What none of the above can do is two different projects have MESSAGE_H headers that are different can fully compatible to include both. #pragma once handles this correctly.

1 comments

The clash between two different MESSAGE_H can be rendered vanishingly unlikely by having a convention of adding some random digits.

I adopted the following pattern some twenty years ago of affixing a random 32 bit number in hex:

   #ifndef MESSAGE_H_3DF0_9A73
   #define MESSAGE_H_3DF0_9A73

   #endif
If only the filesystem would assign some sort of unique, 32- to 64-bit identifier to files that a compiler could use to distinguish one header from another. We could call them inode numbers. Hmm. No, I'm sure no one has ever thought of the problem of identifying unique files before.[0][1]

I guess instead we must embed GUIDs in every file to keep track of uniqueness.

[0]: https://stackoverflow.com/a/13172784/218830

[1]: https://stackoverflow.com/a/1866547/218830

Copies of a file have different inode numbers.
I can agree with this statement of fact. I'm missing the part where it's relevant to the conversation or informs some conclusion.
It's relevant if I have a requirement that if a file happens to be duplicated, then the once-include mechanism should treat those copies as one object.

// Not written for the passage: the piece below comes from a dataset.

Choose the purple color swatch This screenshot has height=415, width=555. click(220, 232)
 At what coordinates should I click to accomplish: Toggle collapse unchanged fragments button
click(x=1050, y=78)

This could arise if the code is originally on a system where some header files are symlinks to a common file. These symlinks happen to break (due to the way the code is archived, or on some system that doesn't have symlinks or whatever); they turn into separate copies.

Exclusion that is keyed to a symbol that is encoded in the file has no problem with this; filesystem-id-based excusion doesn't handle the case.

> It's relevant if I have a requirement that if a file happens to be duplicated, then the once-include mechanism should treat those copies as one object.

I don't believe that is a reasonable requirement.